GARY: Perfect. Hey, is Comics Sufjan available? This thing is going to need some sort of credibility.
~fin~

(NB: Noah VS...wat? why?)

Look...COPRA is a comic that borrows, so I'm not going to go in on All Time Comics too hard for being a ripoff. Ripping off COPRA is fair, and anyway this project has been in the works for a while, so who knows what happened when. Also? I actually want it to be good. (I mean...it won't be good. But if it is, I'll be the first to admit it. I'm certainly going to read it with interest.) I think the cover has some good stuff going on, though I will note that even the color palette strongly echoes COPRA #1.

 

Bottom line, I'm willing to extend the benefit of the doubt.

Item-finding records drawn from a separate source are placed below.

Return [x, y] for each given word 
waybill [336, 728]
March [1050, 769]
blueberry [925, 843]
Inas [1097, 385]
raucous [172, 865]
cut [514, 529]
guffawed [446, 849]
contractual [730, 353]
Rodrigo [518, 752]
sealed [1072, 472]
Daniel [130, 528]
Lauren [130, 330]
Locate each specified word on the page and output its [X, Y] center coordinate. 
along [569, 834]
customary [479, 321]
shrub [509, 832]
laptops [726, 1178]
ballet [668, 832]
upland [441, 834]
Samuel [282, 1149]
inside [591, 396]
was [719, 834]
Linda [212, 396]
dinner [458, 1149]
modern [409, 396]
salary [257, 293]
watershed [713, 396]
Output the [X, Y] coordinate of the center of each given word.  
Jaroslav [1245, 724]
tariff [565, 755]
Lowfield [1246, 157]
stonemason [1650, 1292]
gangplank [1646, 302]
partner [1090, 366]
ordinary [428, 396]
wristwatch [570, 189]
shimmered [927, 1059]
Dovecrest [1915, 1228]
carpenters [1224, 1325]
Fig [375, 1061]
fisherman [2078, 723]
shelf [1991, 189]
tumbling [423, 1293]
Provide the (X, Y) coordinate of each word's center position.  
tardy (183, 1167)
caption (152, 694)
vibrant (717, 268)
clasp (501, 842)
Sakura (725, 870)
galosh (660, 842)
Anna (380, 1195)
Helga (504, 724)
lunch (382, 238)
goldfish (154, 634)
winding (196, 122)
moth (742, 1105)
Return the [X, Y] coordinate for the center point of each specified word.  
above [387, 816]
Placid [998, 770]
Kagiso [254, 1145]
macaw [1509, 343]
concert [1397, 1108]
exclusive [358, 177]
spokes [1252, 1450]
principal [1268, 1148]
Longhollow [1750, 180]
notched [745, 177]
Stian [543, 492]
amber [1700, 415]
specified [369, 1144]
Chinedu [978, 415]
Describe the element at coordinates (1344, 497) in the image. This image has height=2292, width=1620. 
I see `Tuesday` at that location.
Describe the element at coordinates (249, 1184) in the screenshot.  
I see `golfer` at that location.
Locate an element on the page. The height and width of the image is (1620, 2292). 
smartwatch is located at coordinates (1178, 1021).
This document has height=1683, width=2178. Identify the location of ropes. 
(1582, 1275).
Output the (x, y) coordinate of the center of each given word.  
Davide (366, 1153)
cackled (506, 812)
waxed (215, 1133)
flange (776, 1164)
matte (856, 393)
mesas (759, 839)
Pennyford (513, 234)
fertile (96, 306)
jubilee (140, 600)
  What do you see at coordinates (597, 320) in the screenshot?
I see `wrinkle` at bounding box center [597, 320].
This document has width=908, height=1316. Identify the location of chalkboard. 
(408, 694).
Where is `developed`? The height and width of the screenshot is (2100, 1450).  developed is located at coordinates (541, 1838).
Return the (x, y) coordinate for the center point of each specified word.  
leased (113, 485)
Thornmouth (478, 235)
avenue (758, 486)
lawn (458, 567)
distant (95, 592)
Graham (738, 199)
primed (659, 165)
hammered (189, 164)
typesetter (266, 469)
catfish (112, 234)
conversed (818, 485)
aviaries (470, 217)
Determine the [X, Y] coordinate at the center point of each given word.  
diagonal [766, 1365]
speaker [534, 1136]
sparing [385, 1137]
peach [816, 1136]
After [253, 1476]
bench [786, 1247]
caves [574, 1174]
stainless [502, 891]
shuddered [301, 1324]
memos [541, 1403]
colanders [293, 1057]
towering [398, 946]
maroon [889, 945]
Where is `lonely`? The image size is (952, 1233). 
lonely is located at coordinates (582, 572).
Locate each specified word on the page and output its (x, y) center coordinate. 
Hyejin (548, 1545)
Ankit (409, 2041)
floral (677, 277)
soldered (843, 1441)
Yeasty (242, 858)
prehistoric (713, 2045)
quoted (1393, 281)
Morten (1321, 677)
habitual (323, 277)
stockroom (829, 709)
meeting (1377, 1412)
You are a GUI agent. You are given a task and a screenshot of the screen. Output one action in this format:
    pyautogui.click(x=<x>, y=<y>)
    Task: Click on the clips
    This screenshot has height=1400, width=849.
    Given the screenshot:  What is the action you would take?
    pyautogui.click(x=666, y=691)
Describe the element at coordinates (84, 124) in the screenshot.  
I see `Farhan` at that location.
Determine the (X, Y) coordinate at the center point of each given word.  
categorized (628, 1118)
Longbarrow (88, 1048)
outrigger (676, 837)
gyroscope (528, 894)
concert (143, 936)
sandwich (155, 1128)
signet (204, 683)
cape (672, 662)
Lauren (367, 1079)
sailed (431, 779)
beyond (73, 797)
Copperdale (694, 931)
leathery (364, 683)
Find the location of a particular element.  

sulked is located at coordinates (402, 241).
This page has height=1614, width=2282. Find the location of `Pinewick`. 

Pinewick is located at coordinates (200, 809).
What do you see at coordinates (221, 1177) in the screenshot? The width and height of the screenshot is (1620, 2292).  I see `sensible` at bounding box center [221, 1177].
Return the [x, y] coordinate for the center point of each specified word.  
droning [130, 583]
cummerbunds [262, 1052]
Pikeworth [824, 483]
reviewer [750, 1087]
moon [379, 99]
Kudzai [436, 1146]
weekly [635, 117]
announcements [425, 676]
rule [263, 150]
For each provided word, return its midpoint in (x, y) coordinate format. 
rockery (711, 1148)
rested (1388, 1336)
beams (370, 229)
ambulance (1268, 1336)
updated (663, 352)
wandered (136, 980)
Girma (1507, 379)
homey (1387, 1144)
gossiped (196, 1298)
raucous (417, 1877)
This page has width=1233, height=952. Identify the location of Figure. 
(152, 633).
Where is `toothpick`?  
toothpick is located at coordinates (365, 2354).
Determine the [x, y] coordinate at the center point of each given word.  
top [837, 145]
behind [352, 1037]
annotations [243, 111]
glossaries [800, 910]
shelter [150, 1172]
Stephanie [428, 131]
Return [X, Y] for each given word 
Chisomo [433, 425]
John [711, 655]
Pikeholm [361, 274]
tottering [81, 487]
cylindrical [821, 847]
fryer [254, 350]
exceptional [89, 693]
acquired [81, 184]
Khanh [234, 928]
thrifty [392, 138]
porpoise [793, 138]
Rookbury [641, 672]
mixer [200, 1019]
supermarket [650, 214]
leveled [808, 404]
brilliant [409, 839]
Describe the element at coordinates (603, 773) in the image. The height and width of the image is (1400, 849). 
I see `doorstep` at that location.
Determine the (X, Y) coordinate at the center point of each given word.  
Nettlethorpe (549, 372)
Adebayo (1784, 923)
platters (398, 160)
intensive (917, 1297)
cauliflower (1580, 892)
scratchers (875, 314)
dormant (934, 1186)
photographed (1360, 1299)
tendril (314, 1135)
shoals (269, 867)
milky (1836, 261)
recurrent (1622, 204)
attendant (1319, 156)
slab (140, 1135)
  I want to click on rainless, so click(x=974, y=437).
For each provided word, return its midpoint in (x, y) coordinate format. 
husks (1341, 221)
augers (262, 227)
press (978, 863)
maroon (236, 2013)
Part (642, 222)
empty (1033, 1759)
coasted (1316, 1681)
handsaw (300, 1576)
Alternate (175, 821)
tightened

I will say this: I read an interview with All Time Comics creator/head writer Josh Bayer over at CBR, and I felt pretty confused reading all that without ever once seeing the words "Michel Fiffe."

Me being me, you can just about guess how much I laughed about the one-dimensional the Fanta*stic lady superhero, Bullwhip, who appears on the cover in one of those S&M leotards from American Apparel, is. Says Bayer:
Bullwhip is really interesting because she’s like Cher or Madonna. She doesn’t have a backstory or a secret identity, she just is Bullwhip. This lack of history actually makes her more exciting to write about because her personality as Bullwhip just seems to glow brighter, knowing she’s not concealing one personality behind another.
FYI, Bullwhip's nemesis is called "The Misogynist."
GARY (urgently, to GARY): The Misogynist is calling from inside the house. 
2. God bless Colin Spacetwinks for explaining the direct market to me
I'm really very fond of twitter user Colin Spacetwinks, the author of what may well be my second favorite tweet of all time:


Until yesterday, it probably would've been my favorite tweet of all time, but then this happened:


I should quit twitter now, and maybe the internet altogether, because i will never see anything funnier than Kurt Eichenwald bragging about his large sons. My god, one of them does kung fu. It's definitely all downhill from here.

Anyway, Colin's epic explainer was quite helpful to me personally, as a comics ignoramus. I've always assumed, perhaps incorrectly, that all Big Comics fans carry this level of knowledge in their hearts, so I'm not 100% sure who the intended audience is here. That said: this is good. I fell asleep in the middle where the numbers got real granular, but at least 75% of comics people love that type of shit, right?

I was born to love a novella-length rant titled "The Problem with Comics," but also I learned some stuff. I recommend it.

3. J.A. Micheline on bias
Based on the totally unscientific sample of the few times a day I scroll through Twitter, I've been surprised to see (polite) pushback on this piece on bias by J.A. Micheline. 100% cosigned, J.A. Micheline. IMO "bias" in comics is usually gendered or racist or both. Mostly a useless construct.

There is no such thing as objective criticism. People who act like they're neutral scientists of comics? Those are the ones you have to watch.

4. Roman Muradov Alert
NEW ROMAN MURADOV!!!!!!!!!!!!!!!!!!!!!!!!!!!!!!!!!!!!!!!!!!!!!!!!!!!


Roman Muradov is too good and pure for this nightmare world, so there's no way in hell he's going to tell you that his new book is out early on Amazon dot com. Luckily ya girl is a dirtbag whose copy is scheduled to arrive on Sunday--fucking Sunday, because I'm not going to read this comic unless it's delivered by an orphan piloting an Uber drone that drops this book in my actual bed.

If I were a better person I'd pre-order it from Uncivilized, though. Uncivilized is great.